1. End-to-End Workflow: 20 Points

Criteria Points
/review-pr accepts a PR number, URL, or fixture path and routes the task to the orchestrator 4
The workflow reviews all three local fixtures without manual prompt rewriting 4
Final output includes verdict, summary, findings, test impact, and follow-up questions 4
Findings include evidence such as file names, line references, snippets, or clear fixture references 3
The workflow produces useful results without editing source code or changing repo state 3
README documents setup and usage clearly enough for another learner to run it 2

Full credit requires a repeatable path from command invocation to final review packet.

2. Orchestrator Design: 15 Points

Criteria Points
reviewer-orchestrator has a clear role, scope, and output contract 3
It delegates to all required specialist agents with explicit handoff instructions 4
It synthesizes specialist findings instead of merely pasting raw outputs together 3
It distinguishes blockers, non-blocking notes, questions, and residual risk 2
It handles missing MCP access or fixture-only operation gracefully 2
It avoids unsupported claims and asks for human review when evidence is insufficient 1

Strong orchestrators make review decisions traceable to specialist evidence.

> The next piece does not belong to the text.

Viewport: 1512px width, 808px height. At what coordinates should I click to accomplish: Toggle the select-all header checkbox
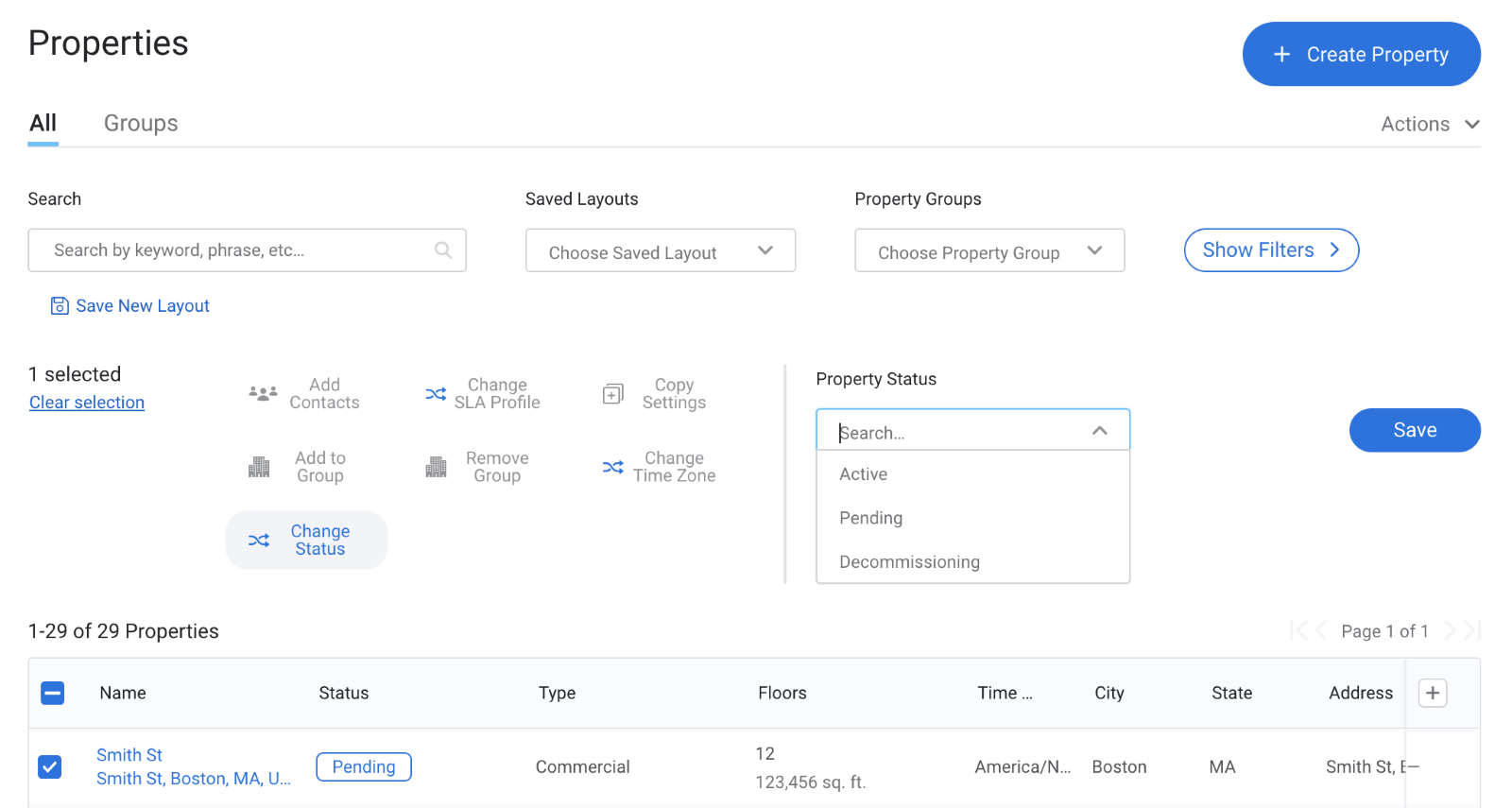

3. Specialist Agents: 20 Points

Criteria Points
security-checker identifies concrete security issues and avoids vague fear-based findings 5
style-linter applies project conventions without treating preferences as blockers 4
test-impact maps changes to relevant tests and reports commands/results or limitations 5
Each specialist has a narrow role and does not duplicate the orchestrator's job 2
Specialist outputs use consistent severity and evidence conventions 2
Subagent prompts include clear non-goals and refusal boundaries 2

Deduct heavily if a specialist can make edits, run unsafe commands, or invent findings.

4. Skills and Reusable Knowledge: 10 Points

Criteria Points
Includes an owasp-review skill with a practical security review checklist 3
Includes a project-conventions skill with local review standards and severity labels 3
Skill descriptions are specific enough to support on-demand discovery 2
Agents use skills at appropriate moments rather than embedding all knowledge in one prompt 2

Skills should be short, targeted, and reusable across future repos.

5. Permissions and Safety: 15 Points

Criteria Points
Permissions follow least privilege for each agent 4
The repo documents permission rationale for all agents 3
Review agents do not auto-merge, approve, push, or modify code 3
test-impact is limited to safe local test commands and reports failures honestly 2
The workflow includes secret-handling guidance and does not place real secrets in fixtures 2
MCP or GitHub access is scoped and documented 1

A capstone that can change production state during review cannot receive more than 70 points, even if other parts work.

6. MCP Integration: 8 Points

Criteria Points
Documents or implements GitHub MCP PR metadata/diff retrieval 3
Explains required setup, scopes, and expected inputs 2
Maintains a local fixture fallback for offline evaluation 2
Clearly states data privacy limits for external tool calls 1

If the learner cannot run MCP in their environment, award up to 6 points here for a complete, credible integration plan plus working local fixtures.

7. Evals: 10 Points

Criteria Points
Provides good-pr.md, risky-pr.md, and stylistic-pr.md fixtures 2
Each fixture has an expected verdict and review target 2
The system correctly classifies the risky fixture as request-changes 2
The system avoids blocking the good fixture 1
The system treats stylistic issues proportionally 1
Eval results are recorded with actual verdicts, misses, and follow-up changes 2

The risky fixture is the most important eval. A system that misses a clear secret or auth bypass cannot receive full eval credit.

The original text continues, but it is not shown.